Once all cities are joined by railway tracks, the second part of the game starts. Players race their trains along the tracks between randomly-chosen pairs of cities; just as in real life, players must pay other players to use elements of their track if they don't have a complete route of their own. The choice of routes raced is random; each city is used one or more times. Money is awarded to the trains that arrive first and second, and the player with the most money when all routes have been raced is the winner.
In the 1980s, the game was formally published first by Butehorn and then by Schmidt Spiele (from 1981), both in Germany, and won the Spiel des Jahres in 1984. But it was the mass-market Games Workshop edition that brought it to many people's attention. The GW game board was made of laminated card, with a map of Central England on one side and the Western USA on the other; pens, dice and small plastic trains were also included. The game has subsequently been republished under its German name, Dampfross, initially by Laurin (1990) and then by Queen Games (1995). In 1998 Watts sold the rights to all Rostherne Games to Theo Clarke.
Initially, the towns on the maps were indexed by the 36 numbers 11-66, allowing a town to be randomly generated by rolling two standard dice. Some towns could have more than one index number associated with them; for example, on maps that included London, it was usual for London to have 4 or even 6 index numbers to reflect its size. As Watts' experience increased, map design got more complex. It became standard for a map to have six "special runs" to destinations at the edges of the map, or special classes of town (for example, sea ports). The first digit of a town's number was considered its "sector" and in postal games GMs would ensure that in the racing phase each sector would see one race to each other sector and one to a special run, to ensure a uniform distribution of the races. In the game's late-1980s and early-1990s heyday, Watts appeared to target a more "gamer" than "family" audience, producing maps on larger hex sheets and with 52 towns indexed by cards rather than the 42 given by the towns + special runs.
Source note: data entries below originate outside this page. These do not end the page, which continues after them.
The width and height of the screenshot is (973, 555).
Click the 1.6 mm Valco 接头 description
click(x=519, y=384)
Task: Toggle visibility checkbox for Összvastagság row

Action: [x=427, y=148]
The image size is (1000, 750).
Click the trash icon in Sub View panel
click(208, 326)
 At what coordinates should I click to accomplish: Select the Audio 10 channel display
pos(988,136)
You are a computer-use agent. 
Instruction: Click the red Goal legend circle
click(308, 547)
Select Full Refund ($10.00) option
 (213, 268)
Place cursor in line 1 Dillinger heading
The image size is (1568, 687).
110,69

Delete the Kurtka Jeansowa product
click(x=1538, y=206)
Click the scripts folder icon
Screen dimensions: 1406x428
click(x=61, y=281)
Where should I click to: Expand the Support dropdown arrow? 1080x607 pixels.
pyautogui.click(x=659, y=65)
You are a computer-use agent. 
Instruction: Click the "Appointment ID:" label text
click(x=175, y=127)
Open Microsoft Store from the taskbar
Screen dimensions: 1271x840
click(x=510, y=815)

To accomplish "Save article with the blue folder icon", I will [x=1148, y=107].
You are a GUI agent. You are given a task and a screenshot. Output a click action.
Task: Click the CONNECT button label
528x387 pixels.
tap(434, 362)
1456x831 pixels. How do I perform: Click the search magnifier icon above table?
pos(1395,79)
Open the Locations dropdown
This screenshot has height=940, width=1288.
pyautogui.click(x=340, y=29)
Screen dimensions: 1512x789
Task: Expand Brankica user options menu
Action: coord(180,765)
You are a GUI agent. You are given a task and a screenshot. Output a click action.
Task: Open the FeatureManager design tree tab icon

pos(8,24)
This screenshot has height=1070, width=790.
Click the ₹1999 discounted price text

This led to games taking longer to complete; this appears to have been unpopular with the market, as from 1992 on new map designs in general went back to having 36 towns + special runs and using smaller hex sheets. At this point Watts began to make more use of "small towns", towns which shared their index number with one other town and only scored 3 points rather than 6 for the first player to connect to them; this seems to have been a compromise to allow him to encourage the development of historically occurring tracks without lengthening the game.
The original maps are now out of print. Nevertheless, hundreds of after-market maps have been developed for Railway Rivals (including one for Middle-earth), and they can be developed straightforwardly by enthusiasts. It is also interesting to compare the results of games of Railway Rivals with the way that real railways developed in a particular area.